Before the emergence of COVID-19, telemedicine had rather limited use by hospital and healthcare organizations, most often being employed for post-acute care follow-up visits with established provider-patient relationships, or for interim visits with patients suffering from ambulatory injuries. Some of the reasons for such limited utilization included strict rules by states requiring such things as initial in-person visits to establish the provider-patient relationship, or requirements that telemedicine visits only be conducted by video and requiring strict compliance with HIPAA privacy rules, sometimes challenging providers and patients alike to find private spaces in which to communicate. The insurance industry also contributed to the challenges by compensating providers at lower rates for telemedicine visits, creating a financial disincentive for providers to encourage patients to utilize telehealth services.
As realization that COVID-19 was easily transmissible among humans, health care organizations quickly realized the value that telemedicine could bring to help limit the opportunities for the virus to spread among healthcare providers and patients, alike. State insurance departments were among the professional organizations that took swift action to increase the availability and utilization of telemedicine services.
The National Association of Insurance Commissioners (NAIC) has been tracking actions taken by state insurance departments on issues related to the COVID-19 pandemic, and a database on the NAIC website shows that at least 44 of the 50 states and D.C. have issued one or more bulletins to health insurance companies licensed in their states with respect to the use of telehealth services.
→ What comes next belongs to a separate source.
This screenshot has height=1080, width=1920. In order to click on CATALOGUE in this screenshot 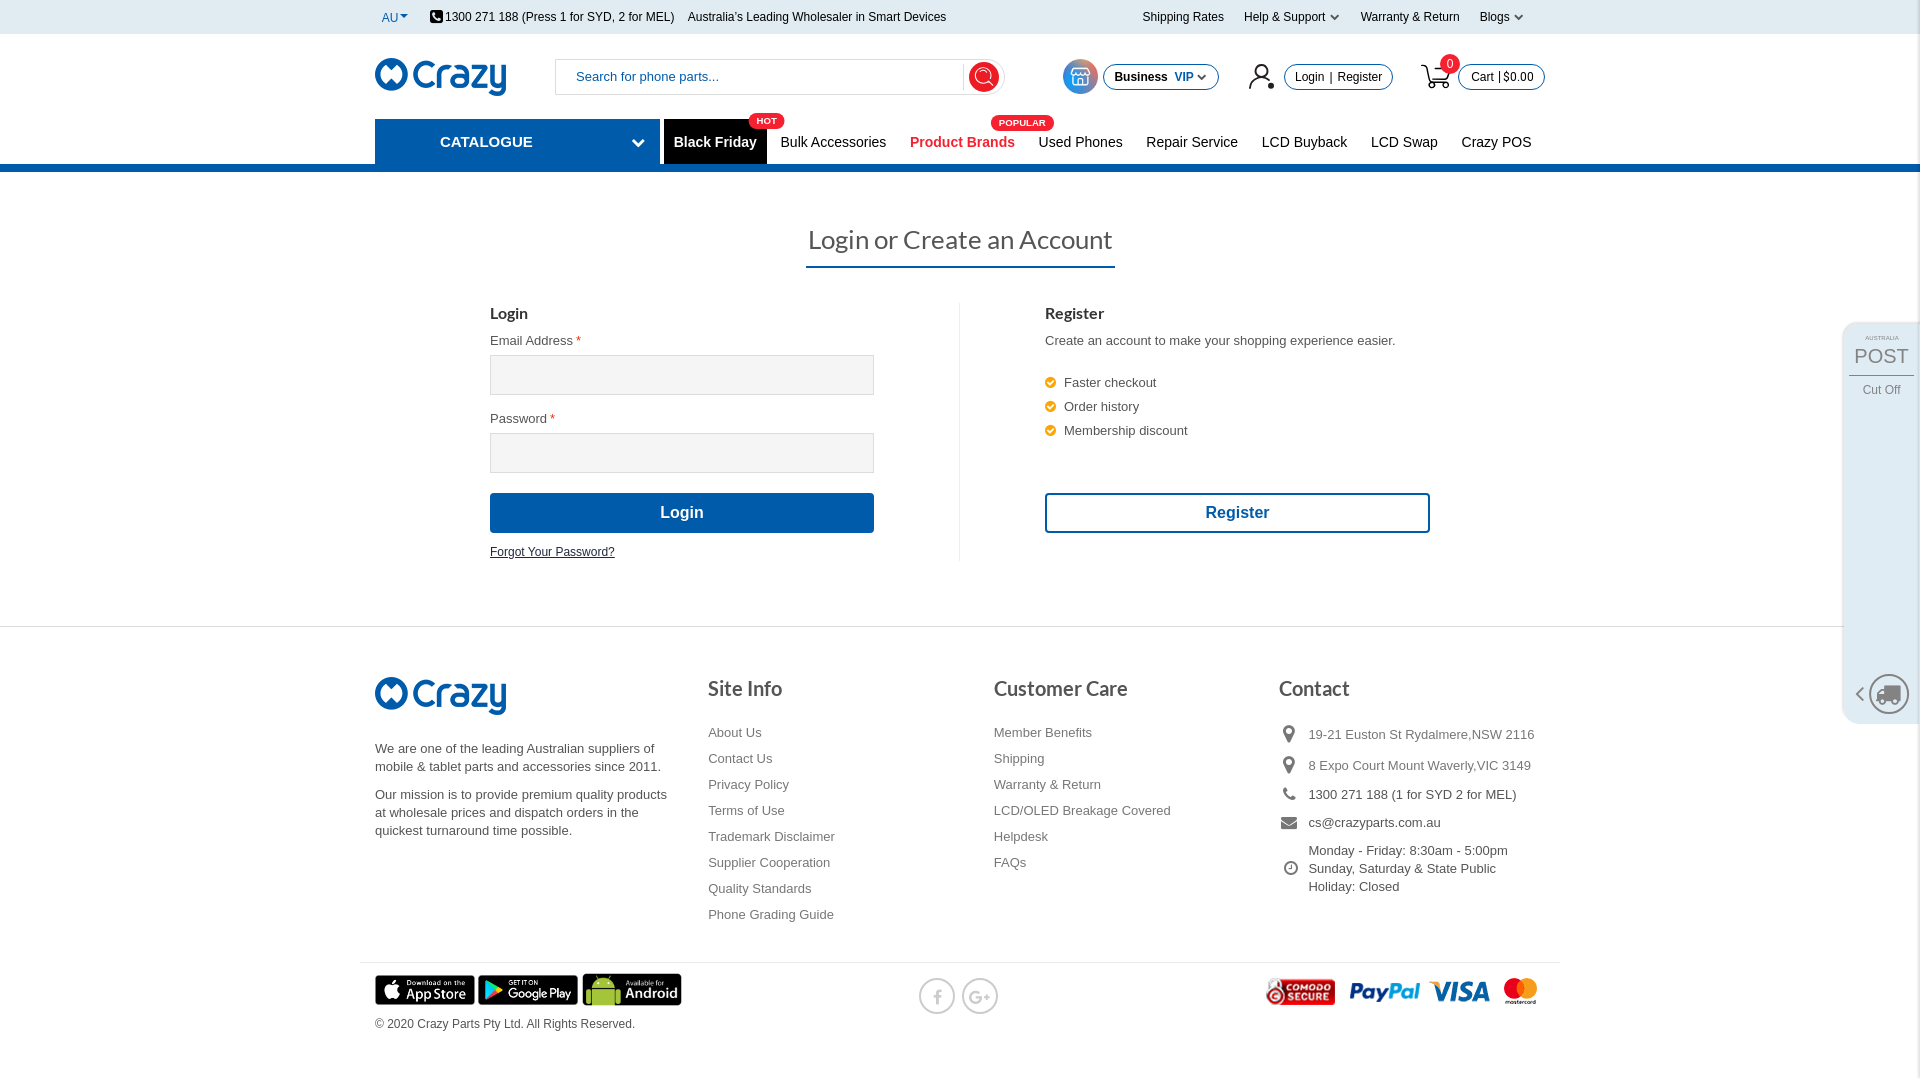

Of these 44 states, 27 have issued outright orders, directing insurers to take certain actions. Another 18 have made requests to insurers, while the remaining have published notices about the use of telemedicine to help combat COVID-19.
Telemedicine is most commonly thought to involve the use of a video to link the provider with a patient. The insurance regulators have now expanded the concept to include a much broader range of technologies for the delivery of services including by phone, audio/video, secure text messages, email or a direct patient portal. Other common directives and requests include:
- Orders to expand telehealth services to all covered services under health insurance plans
- Mandating that requirements on use of telehealth services be no more restrictive or less consumer-friendly than in-person requirements
- Prohibiting the requirement of a previous patient-provider relationship
- Reimbursement for telemedicine services at the same rate as in-person visits
- Requiring the inclusion of mental health services through use of telemedicine
- Authorizing out-of-state physicians to practice telemedicine in another state
- Allowing providers in quarantine to practice using telemedicine
- Prohibiting cost sharing (i.e., co-pays, deductibles, and co-insurance payments), particularly for COVID-19 related illnesses and balance billing
- Including short-term limited duration plans and limited benefit plans among the insurers that must provide coverage for telemedicine services.
It remains to be seen whether the increased use of telemedicine services, and the easing of some of the prior restrictions, will remain once the COVID-19 pandemic has abated. In the meantime, however, health care providers and hospital organizations are having to make substantial financial investments in the equipment and training necessary to meet these mandates and expanding demands. And patients who have recently used telemedicine have expressed high levels of satisfaction with the services, a large percentage of whom indicated that they would now include in their selection of a health care provider whether telehealth services were available. COVID-19 has undoubtedly changed the minds of many who previously sought to limit the use of telemedicine services, as well as the way future health care services will be delivered.